En effet, Minuit sonnait. 



                                                                        © pierre vandrepote                                             



Le Cyclope, Odilon Redon, 1914


lundi 20 avril 2020

Les mots n'appartiennent à personne




Dessin de Magritte pour les Poèmes d'E.L.T. Mesens
Le Terrain vague éd., 1959




























Les mots n’appartiennent à personne

Absolu

Édicule destiné à servir d’abri aux voyageurs à un point d’arrêt d’autobus, comportant généralement des panneaux publicitaires et, souvent, un téléphone public.
L’absolu aide à patienter sous la pluie, notamment en cas de gros orage. Il rappelle à l’être humain qu’il est toujours en voyage, que demain il ne sera plus là.

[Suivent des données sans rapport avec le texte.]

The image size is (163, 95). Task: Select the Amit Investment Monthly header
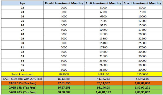click(x=103, y=3)
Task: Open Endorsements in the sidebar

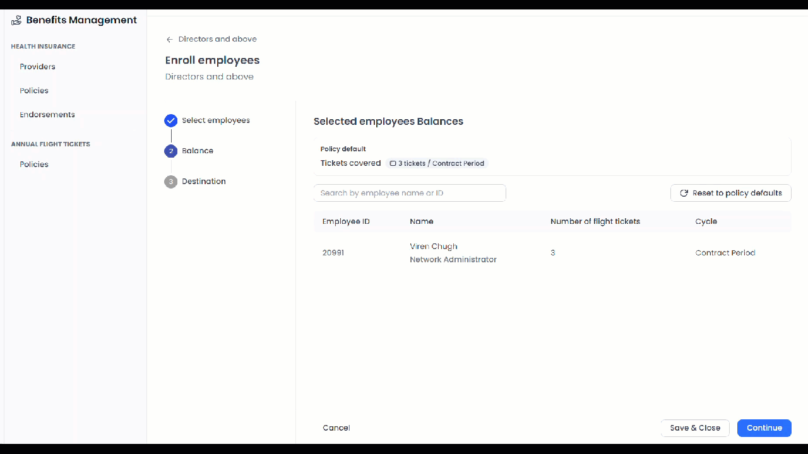Action: [47, 115]
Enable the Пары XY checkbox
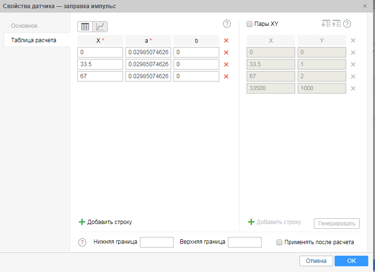The width and height of the screenshot is (375, 272). [250, 24]
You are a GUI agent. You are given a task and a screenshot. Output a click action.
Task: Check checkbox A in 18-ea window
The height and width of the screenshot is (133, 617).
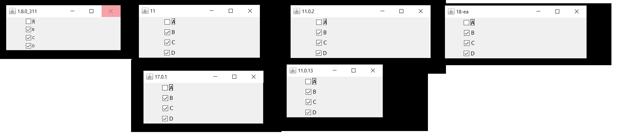tap(467, 23)
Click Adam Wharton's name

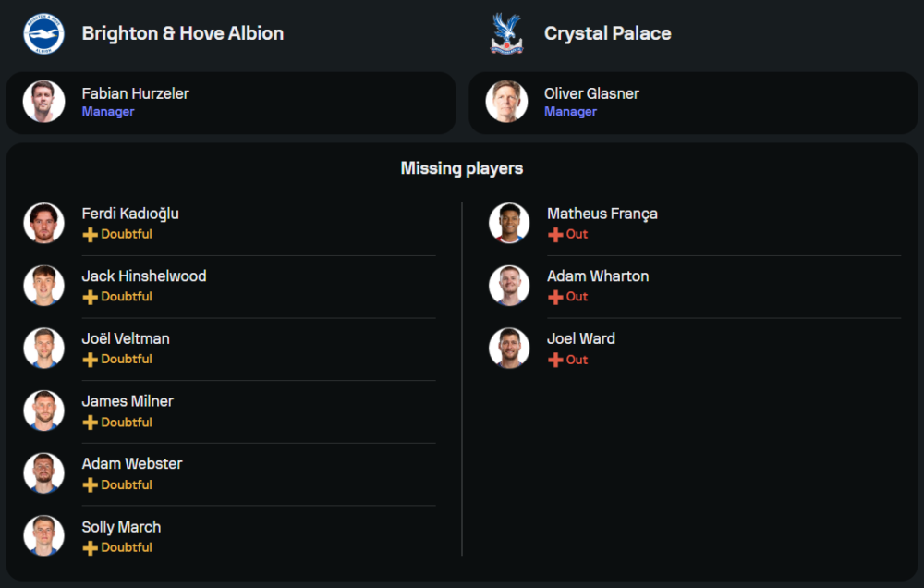tap(598, 276)
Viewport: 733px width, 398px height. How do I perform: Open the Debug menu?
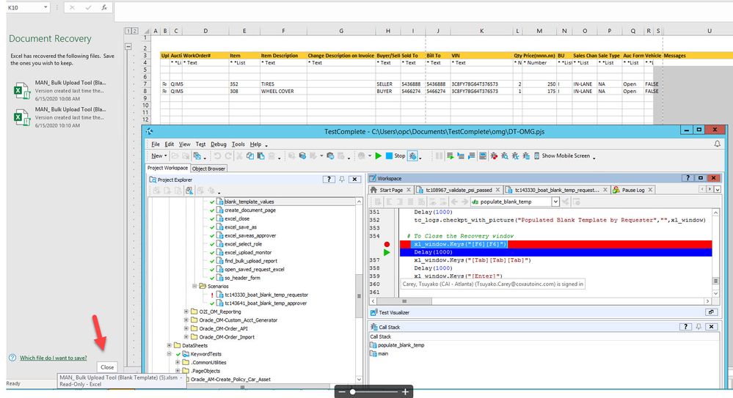tap(219, 144)
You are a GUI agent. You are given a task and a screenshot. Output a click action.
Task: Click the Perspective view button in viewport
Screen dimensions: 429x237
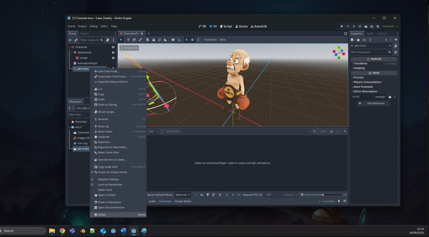click(129, 48)
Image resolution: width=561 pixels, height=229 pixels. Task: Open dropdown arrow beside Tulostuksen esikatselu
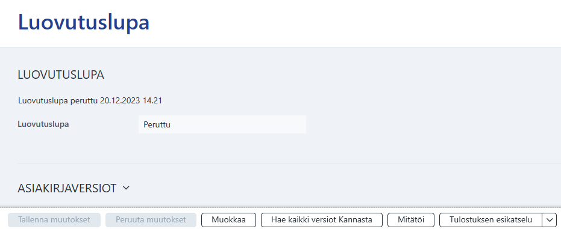(550, 220)
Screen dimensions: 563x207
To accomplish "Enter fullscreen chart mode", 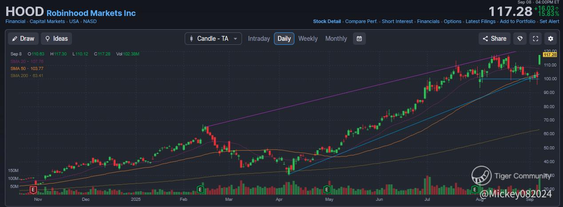I will click(535, 39).
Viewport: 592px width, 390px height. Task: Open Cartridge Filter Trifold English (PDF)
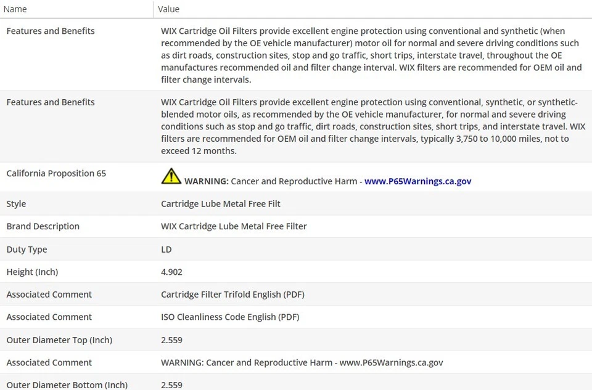(232, 295)
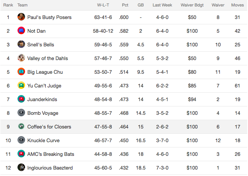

Les panneaux publicitaires font de la réclame pour le ciel qu’il a peu de chances de traverser mais, levant les yeux, il lui est loisible de rêver toutes les couleurs du monde. Un téléphone lui permet de dialoguer avec l’inconnu moyennant une modeste redevance.
Rien ne ressemble plus à l’Absolu qu’un Abribus.

Anarchie

Crustacé marin ressemblant extérieurement à un mollusque en raison de sa coquille calcaire et vivant fixé aux bois flottants par un fort pédoncule.
L’anarchie préfère vivre en haute mer et se méfie spontanément de la basse terre. Solidement fixée par sa propre utopie dans les rêves de l’avenir, elle est une tendre rebelle nageant à travers le temps. Les hommes l’adorent, mais elle se laisse difficilement photographier.
Rien ne ressemble plus à l’anarchie que ce crustacé, l’anatife, qui vit sous l’eau la tête à l’envers dans un permanent décoiffé.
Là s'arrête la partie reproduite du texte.